QUOTED PASSAGE

GNU Astronomy Utilities

2.2.6 Extract clumps and objects (Segmentation)

In NoiseChisel optimization we found a good detection map over the image, so pixels harboring signal have been differentiated from those that do not. For noise-related measurements like the surface brightness limit, this is fine. However, after finding the pixels with signal, you are most likely interested in knowing the sub-structure within them. For example, how many star forming regions (those bright dots along the spiral arms) of M51 are within this image? What are the colors of each of these star forming regions? In the outer most wings of M51, which pixels belong to background galaxies and foreground stars? And many more similar questions. To address these questions, you can use Segment to identify all the “clumps” and “objects” over the detection.

$ astsegment r_detected.fits --output=r_segmented.fits
$ ds9 -mecube r_segmented.fits -cmap sls -zoom to fit -scale limits 0 2

Open the output r_segmented.fits as a multi-extension data cube with the second command above and flip through the first and second extensions, zoom-in to the spiral arms of M51 and see the detected clumps (all pixels with a value larger than 1 in the second extension). To optimize the parameters and make sure you have detected what you wanted, we recommend to visually inspect the detected clumps on the input image.

For visual inspection, you can make a simple shell script like below. It will first call MakeCatalog to estimate the positions of the clumps, then make an SAO DS9 region file and open ds9 with the image and region file. Recall that in a shell script, the numeric variables (like $1, $2, and $3 in the example below) represent the arguments given to the script. But when used in the AWK arguments, they refer to column numbers.

To create the shell script, using your favorite text editor, put the contents below into a file called Recall that everything after a # is just comments to help you understand the command (so read them!). Also note that if you are copying from the PDF version of this book, fix the single quotes in the AWK command.

#! /bin/bash
set -e     # Stop execution when there is an error.
set -u     # Stop execution when a variable is not initialized.

# Run MakeCatalog to write the coordinates into a FITS table.
# Default output is `$1_cat.fits'.
astmkcatalog $1.fits --clumpscat --ids --ra --dec

# Use Gnuastro's Table and astscript-ds9-region to build the DS9
# region file (a circle of radius 1 arcseconds on each point).
asttable $1"_cat.fits" -hCLUMPS -cRA,DEC \
         | astscript-ds9-region -c1,2 --mode=wcs --radius=1 \

# Show the image (with the requested color scale) and the region file.

EXCERPTED RECORDS
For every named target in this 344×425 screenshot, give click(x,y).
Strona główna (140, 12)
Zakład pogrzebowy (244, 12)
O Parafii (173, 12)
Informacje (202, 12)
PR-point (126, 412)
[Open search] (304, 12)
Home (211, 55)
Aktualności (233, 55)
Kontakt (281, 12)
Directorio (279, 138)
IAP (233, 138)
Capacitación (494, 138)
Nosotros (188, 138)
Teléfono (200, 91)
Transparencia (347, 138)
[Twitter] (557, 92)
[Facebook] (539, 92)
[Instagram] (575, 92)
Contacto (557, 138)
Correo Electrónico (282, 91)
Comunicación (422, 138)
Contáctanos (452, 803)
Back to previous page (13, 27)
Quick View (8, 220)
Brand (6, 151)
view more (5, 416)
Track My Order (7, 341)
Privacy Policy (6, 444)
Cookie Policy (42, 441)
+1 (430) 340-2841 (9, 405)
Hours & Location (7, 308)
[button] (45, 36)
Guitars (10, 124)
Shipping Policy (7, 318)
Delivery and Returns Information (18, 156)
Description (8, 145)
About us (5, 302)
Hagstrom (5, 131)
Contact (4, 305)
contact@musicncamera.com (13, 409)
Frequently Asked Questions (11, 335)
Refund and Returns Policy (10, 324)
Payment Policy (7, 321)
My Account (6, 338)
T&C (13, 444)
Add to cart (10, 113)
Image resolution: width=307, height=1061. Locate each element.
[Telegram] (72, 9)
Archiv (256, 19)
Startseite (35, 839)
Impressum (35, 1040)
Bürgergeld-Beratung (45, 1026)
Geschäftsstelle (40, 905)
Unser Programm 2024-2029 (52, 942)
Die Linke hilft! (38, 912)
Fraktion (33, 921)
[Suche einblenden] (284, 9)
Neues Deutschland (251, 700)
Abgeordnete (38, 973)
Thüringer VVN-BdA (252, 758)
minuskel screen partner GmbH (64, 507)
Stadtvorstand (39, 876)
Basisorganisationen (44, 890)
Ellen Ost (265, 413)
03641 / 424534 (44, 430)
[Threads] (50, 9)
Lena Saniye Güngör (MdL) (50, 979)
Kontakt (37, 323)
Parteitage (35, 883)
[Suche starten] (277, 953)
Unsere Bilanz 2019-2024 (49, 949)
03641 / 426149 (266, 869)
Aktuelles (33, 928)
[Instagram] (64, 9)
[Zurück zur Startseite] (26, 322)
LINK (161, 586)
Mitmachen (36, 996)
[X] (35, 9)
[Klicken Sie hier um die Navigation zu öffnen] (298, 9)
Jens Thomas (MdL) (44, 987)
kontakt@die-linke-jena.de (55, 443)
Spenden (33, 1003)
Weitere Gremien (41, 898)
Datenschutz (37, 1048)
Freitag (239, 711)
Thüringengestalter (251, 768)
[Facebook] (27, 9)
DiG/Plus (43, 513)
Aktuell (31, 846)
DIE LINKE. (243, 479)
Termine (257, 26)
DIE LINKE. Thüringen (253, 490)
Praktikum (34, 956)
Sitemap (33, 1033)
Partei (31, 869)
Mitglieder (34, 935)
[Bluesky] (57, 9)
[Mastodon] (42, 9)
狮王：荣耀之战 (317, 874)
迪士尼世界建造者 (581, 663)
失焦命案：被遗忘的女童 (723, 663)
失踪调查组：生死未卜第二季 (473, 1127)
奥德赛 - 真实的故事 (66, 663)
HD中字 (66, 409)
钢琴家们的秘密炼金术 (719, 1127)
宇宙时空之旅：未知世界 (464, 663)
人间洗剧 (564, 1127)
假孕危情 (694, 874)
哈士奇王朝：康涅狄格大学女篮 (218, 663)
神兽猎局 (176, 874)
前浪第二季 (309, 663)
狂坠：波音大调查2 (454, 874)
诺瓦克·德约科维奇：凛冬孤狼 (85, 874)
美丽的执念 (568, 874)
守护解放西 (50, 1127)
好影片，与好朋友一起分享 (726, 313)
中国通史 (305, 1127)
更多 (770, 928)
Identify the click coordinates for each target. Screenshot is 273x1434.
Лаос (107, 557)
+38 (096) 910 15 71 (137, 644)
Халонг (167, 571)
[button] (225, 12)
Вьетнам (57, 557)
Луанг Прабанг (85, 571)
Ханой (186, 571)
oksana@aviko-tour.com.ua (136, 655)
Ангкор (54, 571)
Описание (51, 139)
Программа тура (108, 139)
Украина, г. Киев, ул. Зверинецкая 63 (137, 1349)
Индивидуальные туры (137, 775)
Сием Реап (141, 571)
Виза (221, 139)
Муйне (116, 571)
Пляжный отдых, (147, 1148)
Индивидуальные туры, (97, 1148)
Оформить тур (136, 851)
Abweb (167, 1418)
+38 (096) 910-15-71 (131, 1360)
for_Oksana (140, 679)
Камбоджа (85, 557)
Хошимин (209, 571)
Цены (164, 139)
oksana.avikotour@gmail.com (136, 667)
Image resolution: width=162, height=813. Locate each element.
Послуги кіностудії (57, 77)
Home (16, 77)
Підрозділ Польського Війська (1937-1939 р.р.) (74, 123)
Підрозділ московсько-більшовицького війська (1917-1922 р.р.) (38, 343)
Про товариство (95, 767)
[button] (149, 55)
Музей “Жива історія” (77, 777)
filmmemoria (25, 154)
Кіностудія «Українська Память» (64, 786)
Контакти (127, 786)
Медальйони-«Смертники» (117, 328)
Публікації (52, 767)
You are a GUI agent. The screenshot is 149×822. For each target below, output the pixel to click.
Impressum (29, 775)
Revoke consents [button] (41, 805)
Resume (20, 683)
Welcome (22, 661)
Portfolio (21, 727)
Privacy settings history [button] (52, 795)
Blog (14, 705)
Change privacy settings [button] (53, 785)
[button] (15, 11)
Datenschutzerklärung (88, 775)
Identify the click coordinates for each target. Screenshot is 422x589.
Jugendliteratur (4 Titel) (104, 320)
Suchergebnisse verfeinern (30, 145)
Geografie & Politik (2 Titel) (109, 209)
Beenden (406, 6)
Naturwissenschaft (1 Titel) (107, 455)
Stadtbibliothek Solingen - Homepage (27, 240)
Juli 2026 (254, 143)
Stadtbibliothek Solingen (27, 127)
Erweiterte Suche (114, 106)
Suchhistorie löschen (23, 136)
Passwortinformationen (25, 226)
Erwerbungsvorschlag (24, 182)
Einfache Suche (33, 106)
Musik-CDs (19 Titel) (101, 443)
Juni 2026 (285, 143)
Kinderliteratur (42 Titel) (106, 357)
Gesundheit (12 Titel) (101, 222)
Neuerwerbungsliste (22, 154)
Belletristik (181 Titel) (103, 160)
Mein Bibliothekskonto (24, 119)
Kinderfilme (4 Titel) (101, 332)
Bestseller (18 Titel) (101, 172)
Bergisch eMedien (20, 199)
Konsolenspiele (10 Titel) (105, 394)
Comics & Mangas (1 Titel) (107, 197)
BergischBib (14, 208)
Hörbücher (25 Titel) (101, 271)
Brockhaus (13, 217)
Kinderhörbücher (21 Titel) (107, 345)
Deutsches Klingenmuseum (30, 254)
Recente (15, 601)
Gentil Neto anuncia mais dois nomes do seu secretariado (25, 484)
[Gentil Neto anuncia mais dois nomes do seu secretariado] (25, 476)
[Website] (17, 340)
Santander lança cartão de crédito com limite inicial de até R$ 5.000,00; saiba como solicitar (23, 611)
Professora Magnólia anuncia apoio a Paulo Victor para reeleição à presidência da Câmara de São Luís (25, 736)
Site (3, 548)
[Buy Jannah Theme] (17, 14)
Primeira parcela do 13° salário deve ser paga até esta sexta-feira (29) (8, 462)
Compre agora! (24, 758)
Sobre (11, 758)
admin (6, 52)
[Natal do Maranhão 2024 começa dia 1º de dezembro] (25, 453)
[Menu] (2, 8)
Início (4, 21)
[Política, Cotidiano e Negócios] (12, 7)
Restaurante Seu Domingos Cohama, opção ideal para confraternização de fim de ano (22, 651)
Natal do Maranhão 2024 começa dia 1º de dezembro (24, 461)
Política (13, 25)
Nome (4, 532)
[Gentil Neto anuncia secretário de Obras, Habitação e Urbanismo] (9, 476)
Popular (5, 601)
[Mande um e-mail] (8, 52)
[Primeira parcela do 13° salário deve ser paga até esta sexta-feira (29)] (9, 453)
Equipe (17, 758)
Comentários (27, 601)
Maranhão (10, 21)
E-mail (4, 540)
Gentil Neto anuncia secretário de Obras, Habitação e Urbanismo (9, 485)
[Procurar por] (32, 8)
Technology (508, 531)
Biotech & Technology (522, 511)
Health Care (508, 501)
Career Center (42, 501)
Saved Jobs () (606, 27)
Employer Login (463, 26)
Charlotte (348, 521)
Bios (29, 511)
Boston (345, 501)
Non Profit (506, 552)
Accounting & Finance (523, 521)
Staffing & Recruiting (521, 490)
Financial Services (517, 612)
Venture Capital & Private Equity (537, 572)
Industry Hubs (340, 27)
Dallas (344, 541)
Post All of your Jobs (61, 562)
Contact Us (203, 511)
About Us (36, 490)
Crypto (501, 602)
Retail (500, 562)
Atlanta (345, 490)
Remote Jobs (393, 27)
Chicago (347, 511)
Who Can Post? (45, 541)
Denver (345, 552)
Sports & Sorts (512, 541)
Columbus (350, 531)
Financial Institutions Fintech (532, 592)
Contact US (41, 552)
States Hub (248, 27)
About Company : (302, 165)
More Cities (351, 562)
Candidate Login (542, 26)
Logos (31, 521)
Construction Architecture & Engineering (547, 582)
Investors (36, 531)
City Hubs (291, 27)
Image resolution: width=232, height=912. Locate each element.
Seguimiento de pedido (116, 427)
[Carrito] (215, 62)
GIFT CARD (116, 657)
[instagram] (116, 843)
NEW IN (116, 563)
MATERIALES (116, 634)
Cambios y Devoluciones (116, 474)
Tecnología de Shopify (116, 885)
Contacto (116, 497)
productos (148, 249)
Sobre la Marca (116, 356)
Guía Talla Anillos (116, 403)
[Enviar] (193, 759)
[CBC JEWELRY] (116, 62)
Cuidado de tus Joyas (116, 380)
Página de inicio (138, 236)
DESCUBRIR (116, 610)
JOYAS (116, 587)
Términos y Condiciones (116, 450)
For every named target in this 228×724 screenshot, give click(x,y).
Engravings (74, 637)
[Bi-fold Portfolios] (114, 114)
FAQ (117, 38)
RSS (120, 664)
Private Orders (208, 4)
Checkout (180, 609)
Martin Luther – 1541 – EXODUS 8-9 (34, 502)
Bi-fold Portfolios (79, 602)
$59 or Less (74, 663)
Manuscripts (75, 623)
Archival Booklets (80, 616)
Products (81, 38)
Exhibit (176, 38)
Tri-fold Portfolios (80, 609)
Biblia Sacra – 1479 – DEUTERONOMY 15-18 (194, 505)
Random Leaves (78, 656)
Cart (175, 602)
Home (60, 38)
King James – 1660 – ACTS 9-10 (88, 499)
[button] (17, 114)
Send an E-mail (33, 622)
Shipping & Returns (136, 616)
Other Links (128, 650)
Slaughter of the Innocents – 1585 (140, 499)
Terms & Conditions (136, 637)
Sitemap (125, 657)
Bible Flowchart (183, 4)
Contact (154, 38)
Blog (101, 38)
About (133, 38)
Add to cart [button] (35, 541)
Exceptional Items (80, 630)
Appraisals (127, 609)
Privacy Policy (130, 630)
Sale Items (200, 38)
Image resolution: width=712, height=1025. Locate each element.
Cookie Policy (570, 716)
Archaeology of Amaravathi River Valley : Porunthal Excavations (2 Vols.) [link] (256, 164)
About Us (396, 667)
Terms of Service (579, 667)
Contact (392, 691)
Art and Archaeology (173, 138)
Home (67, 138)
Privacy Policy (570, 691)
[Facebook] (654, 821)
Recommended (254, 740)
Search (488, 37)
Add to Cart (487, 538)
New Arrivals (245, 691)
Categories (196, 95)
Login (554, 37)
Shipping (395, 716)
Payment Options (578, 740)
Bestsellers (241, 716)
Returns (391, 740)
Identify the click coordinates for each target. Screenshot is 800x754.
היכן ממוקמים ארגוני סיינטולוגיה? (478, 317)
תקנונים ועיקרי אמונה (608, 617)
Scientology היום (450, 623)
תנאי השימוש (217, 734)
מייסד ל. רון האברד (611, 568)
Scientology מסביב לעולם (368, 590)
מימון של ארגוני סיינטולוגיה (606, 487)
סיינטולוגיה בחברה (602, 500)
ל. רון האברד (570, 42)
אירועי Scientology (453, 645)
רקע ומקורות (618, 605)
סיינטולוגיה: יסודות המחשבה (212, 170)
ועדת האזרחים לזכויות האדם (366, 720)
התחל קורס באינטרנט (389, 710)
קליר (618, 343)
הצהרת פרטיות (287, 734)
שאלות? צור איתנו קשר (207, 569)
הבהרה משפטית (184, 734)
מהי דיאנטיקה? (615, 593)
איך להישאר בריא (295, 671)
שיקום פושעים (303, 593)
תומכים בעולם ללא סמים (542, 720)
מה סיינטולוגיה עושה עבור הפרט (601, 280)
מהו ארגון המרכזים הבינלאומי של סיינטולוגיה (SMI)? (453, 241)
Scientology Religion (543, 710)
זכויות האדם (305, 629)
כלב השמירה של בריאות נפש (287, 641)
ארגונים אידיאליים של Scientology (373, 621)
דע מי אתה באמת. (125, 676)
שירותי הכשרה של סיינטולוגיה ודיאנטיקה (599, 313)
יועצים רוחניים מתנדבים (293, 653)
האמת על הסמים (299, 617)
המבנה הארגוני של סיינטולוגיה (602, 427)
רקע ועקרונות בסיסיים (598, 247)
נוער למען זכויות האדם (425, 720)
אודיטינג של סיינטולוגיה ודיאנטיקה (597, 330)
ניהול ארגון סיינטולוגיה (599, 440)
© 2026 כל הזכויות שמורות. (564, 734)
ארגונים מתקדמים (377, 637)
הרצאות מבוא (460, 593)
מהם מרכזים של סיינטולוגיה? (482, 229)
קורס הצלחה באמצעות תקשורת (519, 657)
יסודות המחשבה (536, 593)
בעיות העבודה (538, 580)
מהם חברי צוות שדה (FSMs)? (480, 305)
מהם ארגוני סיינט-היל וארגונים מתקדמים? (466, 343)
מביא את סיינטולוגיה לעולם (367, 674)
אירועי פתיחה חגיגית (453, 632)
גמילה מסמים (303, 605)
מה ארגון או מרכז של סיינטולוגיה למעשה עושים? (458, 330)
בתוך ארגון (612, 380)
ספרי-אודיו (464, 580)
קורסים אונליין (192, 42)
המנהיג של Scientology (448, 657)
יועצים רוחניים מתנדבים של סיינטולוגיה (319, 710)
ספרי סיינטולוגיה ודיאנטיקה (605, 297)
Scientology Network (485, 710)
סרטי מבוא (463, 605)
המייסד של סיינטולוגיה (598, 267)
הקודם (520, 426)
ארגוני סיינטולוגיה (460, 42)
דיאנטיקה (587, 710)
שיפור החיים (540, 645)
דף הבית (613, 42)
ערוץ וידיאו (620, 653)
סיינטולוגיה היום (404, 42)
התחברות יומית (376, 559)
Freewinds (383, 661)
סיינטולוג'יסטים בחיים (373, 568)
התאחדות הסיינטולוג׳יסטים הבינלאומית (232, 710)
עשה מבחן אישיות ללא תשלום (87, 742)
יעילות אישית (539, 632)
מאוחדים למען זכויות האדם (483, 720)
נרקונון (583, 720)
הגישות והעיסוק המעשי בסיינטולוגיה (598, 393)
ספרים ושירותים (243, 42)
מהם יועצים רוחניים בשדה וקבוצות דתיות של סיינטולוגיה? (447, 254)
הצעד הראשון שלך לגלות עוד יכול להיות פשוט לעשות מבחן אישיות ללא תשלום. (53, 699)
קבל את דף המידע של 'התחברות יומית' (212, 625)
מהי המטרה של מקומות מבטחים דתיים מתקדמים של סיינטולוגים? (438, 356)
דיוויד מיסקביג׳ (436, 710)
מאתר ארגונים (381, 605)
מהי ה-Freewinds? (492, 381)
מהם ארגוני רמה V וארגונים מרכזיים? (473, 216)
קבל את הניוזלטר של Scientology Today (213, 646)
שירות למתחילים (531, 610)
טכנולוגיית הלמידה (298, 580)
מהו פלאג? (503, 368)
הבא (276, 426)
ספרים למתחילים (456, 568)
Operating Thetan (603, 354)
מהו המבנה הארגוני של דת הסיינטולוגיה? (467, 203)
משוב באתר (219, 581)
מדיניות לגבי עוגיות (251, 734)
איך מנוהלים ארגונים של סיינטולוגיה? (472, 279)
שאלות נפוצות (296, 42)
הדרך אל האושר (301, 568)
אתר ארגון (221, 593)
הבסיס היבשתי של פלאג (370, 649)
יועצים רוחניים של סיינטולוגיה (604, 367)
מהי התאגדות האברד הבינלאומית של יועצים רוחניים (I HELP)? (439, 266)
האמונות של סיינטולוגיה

DIRECTIVE
Pick up the tutorial on extracting clumps and objects where it stops and carry it forward. The rows have nothing to do with what comes next.

WRITTEN RESPONSE
ds9 -geometry 1800x3000 -mecube $1.fits -zoom to fit                   \
    -scale limits $2 $3 -regions load all $1.reg

# Clean up (delete intermediate files).
rm $1"_cat.fits" $1.reg

Finally, you just have to activate the script’s executable flag with the command below. This will enable you to directly/easily call the script as a command.

$ chmod +x

This script does not expect the .fits suffix of the input’s filename as the first argument. Because the script produces intermediate files (a catalog and DS9 region file, which are later deleted). However, we do not want multiple instances of the script (on different files in the same directory) to collide (read/write to the same intermediate files). Therefore, we have used suffixes added to the input’s name to identify the intermediate files. Note how all the $1 instances in the commands (not within the AWK command56) are followed by a suffix. If you want to keep the intermediate files, put a # at the start of the last line.

The few, but high-valued, bright pixels in the central parts of the galaxies can hinder easy visual inspection of the fainter parts of the image. With the second and third arguments to this script, you can set the numerical values of the color map (first is minimum/black, second is maximum/white). You can call this script with any57 output of Segment (when --rawoutput is not used) with a command like this:

$ ./ r_segmented -0.1 2

Go ahead and run this command. You will see the intermediate processing being done and finally it opens SAO DS9 for you with the regions superimposed on all the extensions of Segment’s output. The script will only finish (and give you control of the command-line) when you close DS9. If you need your access to the command-line before closing DS9, add a & after the end of the command above.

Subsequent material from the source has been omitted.